28 Marzo 2012 alle 09:00

Non sono d'accordo con Ferrara sulla posizione attendista di Berlusconi. A mio giudizio il suo "assentarsi" da questo momento politico è giusto e, forse, potrebbe essere producente per il futuro. Mentre D'Alema, Bersani, Vendola, Casini e, talvolta, Alfano parlano a ruota libera e dimostrano di non aver capito le reali necessità del Paese, Berlusconi aspetta che il Governo faccia le riforme da lui pensate ma non realizzate. E si rende conto che, per sistemare a fondo i tanti problemi italiani, la scadenza di Monti nella primavera del 2013 non è auspicabile. Credo dimostri un atteggiamento maturo e politicamente corretto. Insieme a tante critiche raccolte nei suoi anni di attivismo politico, sa di aver cambiato comunque l'Italia. E se ne vuole mantenere il merito. Gli altri sono i soliti che non hanno imparato nulla dalla loro storia politica. Arroccati al passato, tutti i PD, vogliosi di un futuro, Casini, litigano sull'articolo 18 come se fosse il bene, od il male di tutto un sistema lavorativo compromesso. Sarà questa politica?

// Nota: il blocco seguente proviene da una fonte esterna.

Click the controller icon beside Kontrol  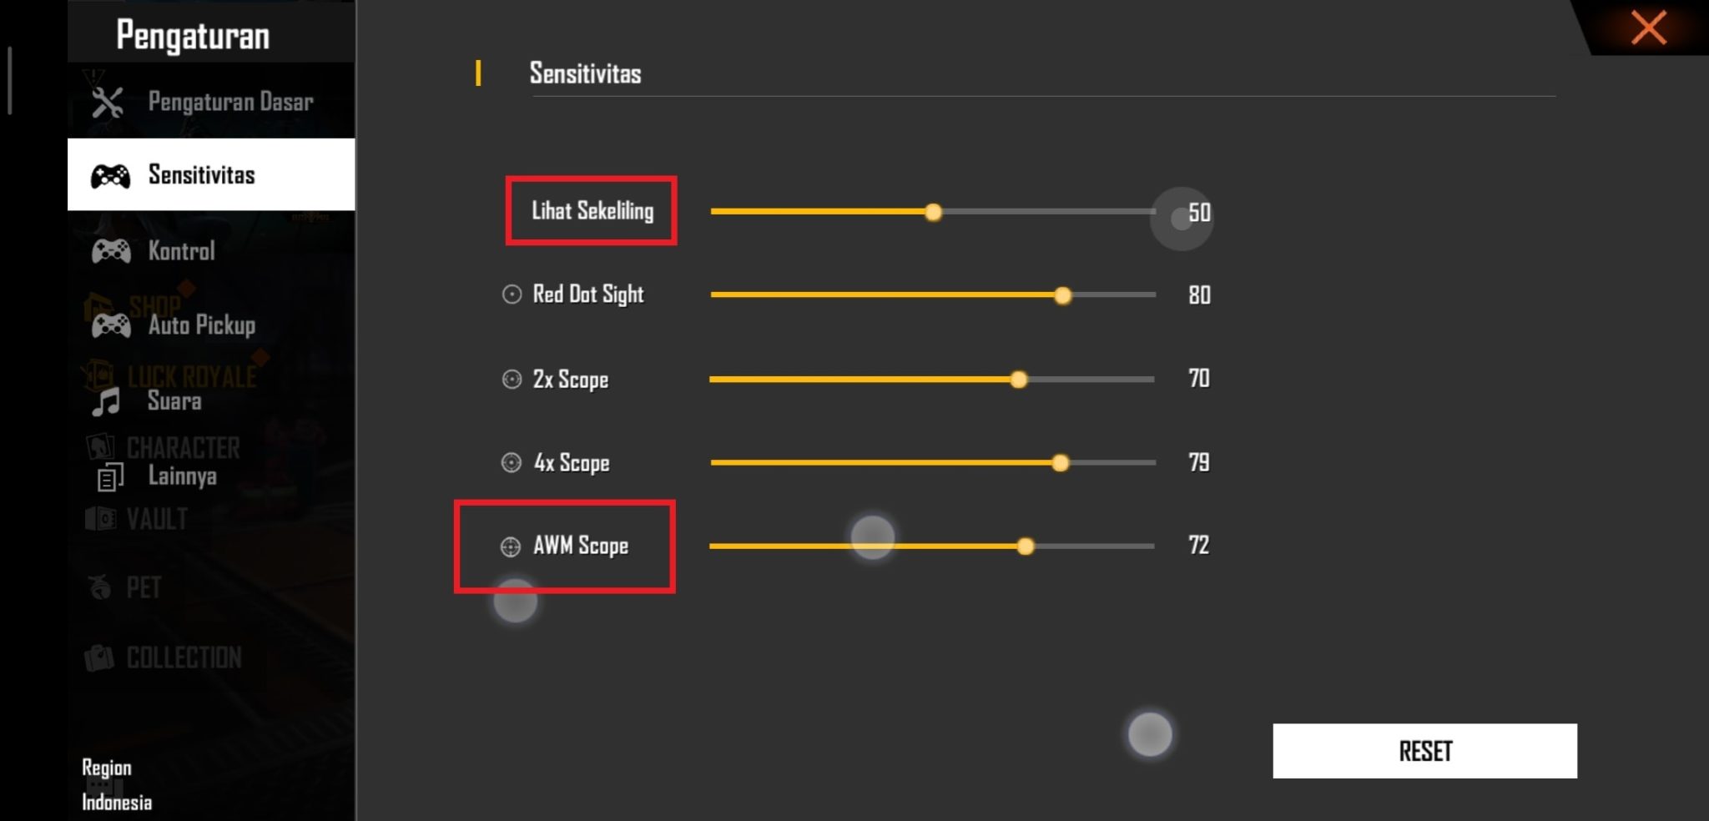[111, 251]
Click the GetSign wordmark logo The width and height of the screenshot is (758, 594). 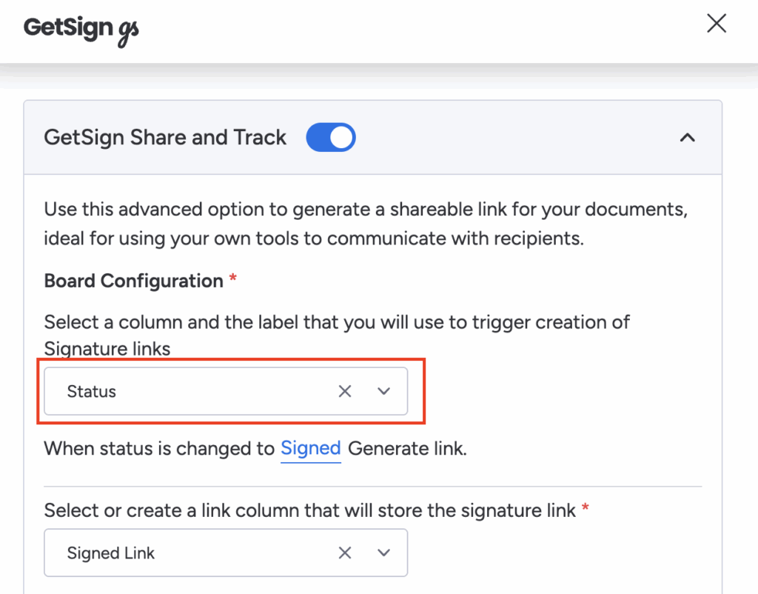(68, 27)
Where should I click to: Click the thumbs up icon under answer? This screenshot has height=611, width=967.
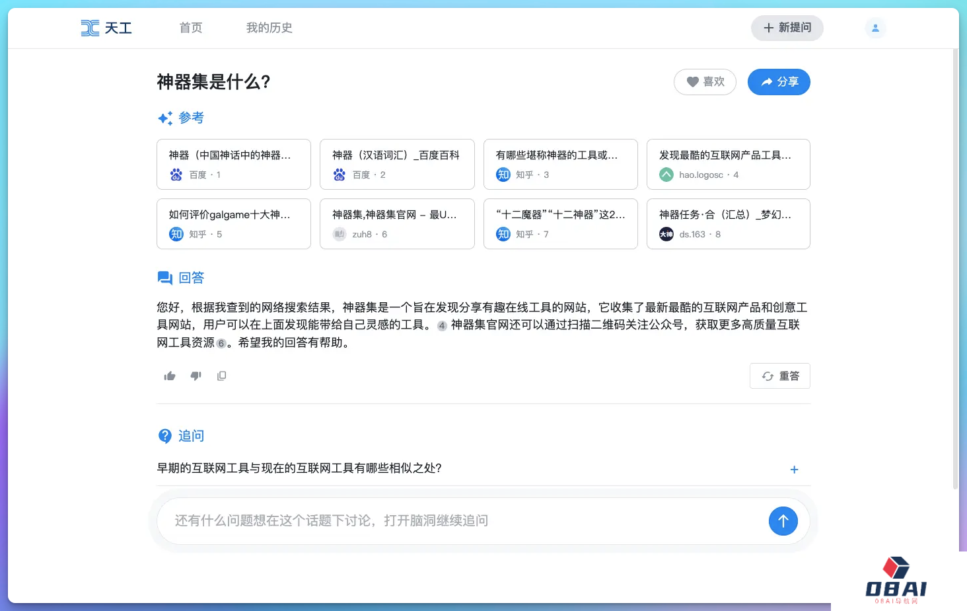tap(170, 376)
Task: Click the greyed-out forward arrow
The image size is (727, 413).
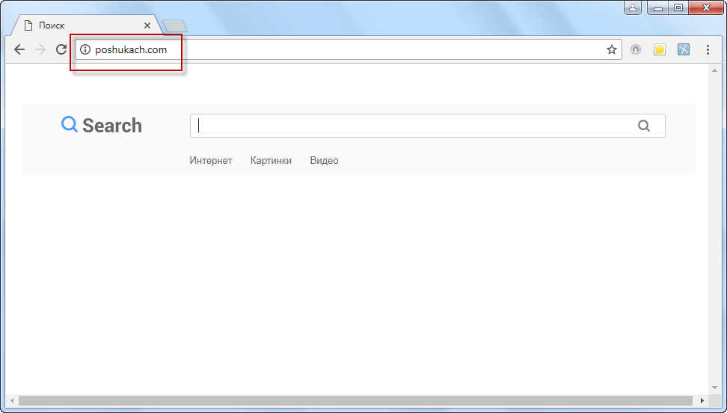Action: [40, 50]

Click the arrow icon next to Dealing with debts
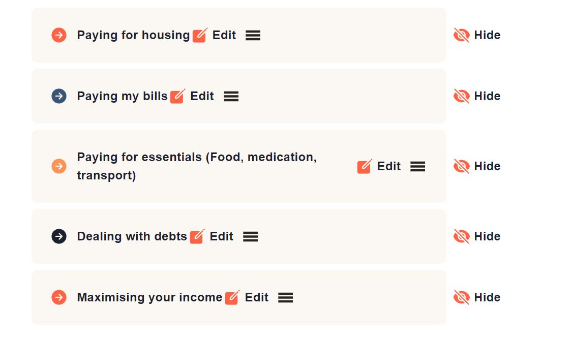click(x=59, y=236)
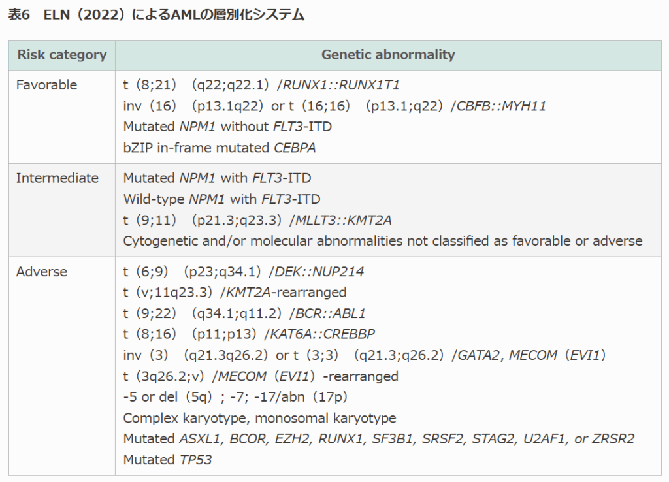This screenshot has width=669, height=482.
Task: Click the MECOM (EVI1) -rearranged entry
Action: click(308, 376)
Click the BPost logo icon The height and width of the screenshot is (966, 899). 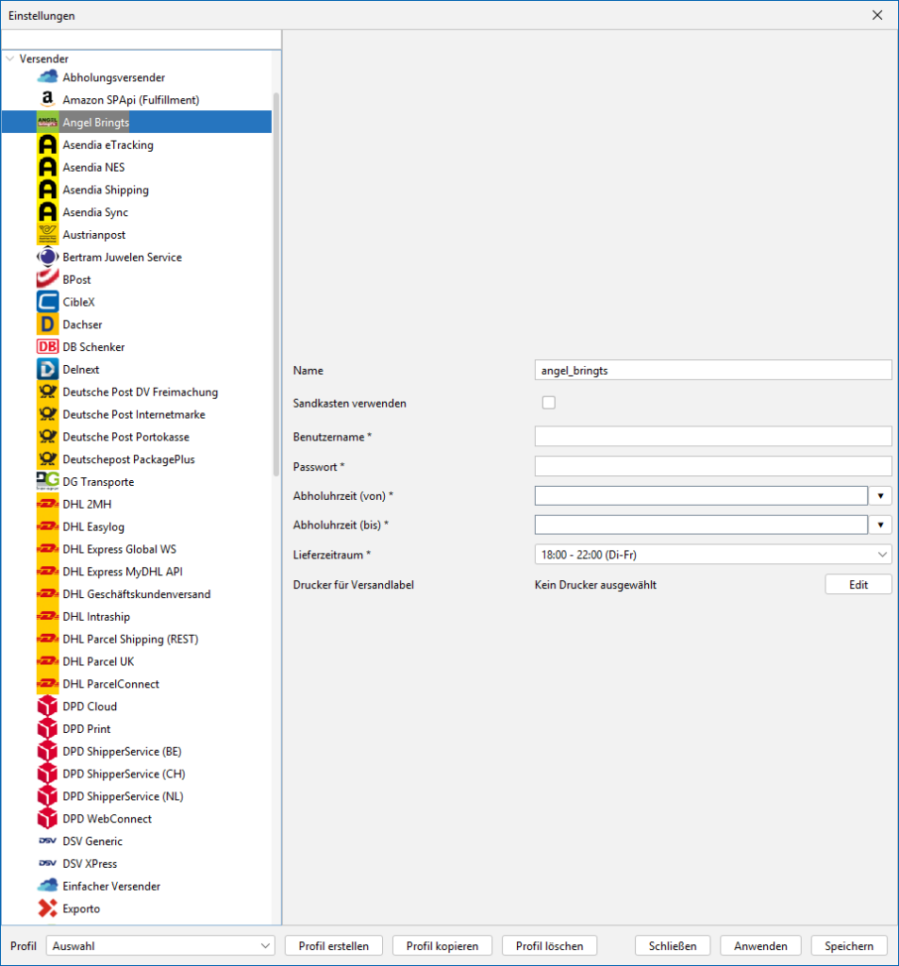(x=47, y=280)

Io speravo che il Governo Monti servisse anche a far prendere coscienza ai nostri politici della situazione reale. Purtroppo mi sbagliavo. Il loro arroccamento e farfugliamento è onestamente penoso. Monti sarà assente per una decina di giorni. E loro, come gli scolari ripetenti, quando il maestro esce di classe, fanno casino, urlano, becerano e non studiano. Somari a vita. Meglio un Berlusconi silenzioso che tanti urlanti a vanvera.